Reputation: 5712
I'm creating a bag of words module from the scratch. I'm not sure whether it's best practice in this approach whether to remove punctuation. Consider the sentence
I've been "DMX world center" for long time ago.Are u?
Question: For the bag of words, should I consider
DMX
(no quotation mark) or "DMX
(which includes the left quotation mark)u
(without the question mark) or u?
(with the question mark)In short, should I remove all the punctuation marks when getting distinct words?
Thanks in advance
Updated This is the code of what I have implemented
Sample text : ham , im .. On the snowboarding trip. I was wondering if your planning to get everyone together befor we go..a meet and greet kind of affair?

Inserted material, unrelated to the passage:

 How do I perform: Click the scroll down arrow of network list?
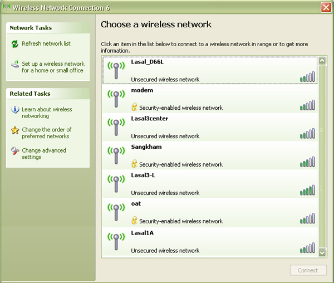click(321, 252)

Cheers,
HashSet<String> bagOfWords = new HashSet<String>();
BufferedReader reader = new BufferedReader(new FileReader(path));
while (reader.ready()) {
String msg = reader.readLine().split("\t", 2)[1].toLowerCase(); // I get only the 2nd part. 1st part indicate wether message is spam or ham
String[] words = msg.split("[\\s+\n.\t!?+,]"); // this is the regex that I've used to split words
for (String word : words) {
bagOfWords.add(word);
}
}
Upvotes: 1
Views: 912
Reputation: 939
Try replacing your code
while (reader.ready()) {
String msg = reader.readLine().split("\t", 2)[1].toLowerCase(); // I get only the 2nd part. 1st part indicate wether message is spam or ham
String[] words = msg.split("[\\s+\n.\t!?+,]"); // this is the regex that I've used to split words
for (String word : words) {
bagOfWords.add(word.replaceAll("[!-+.^:,\"?]"," ").trim()); // it removes all sepecial characters what you mentioned
}
}
Upvotes: 2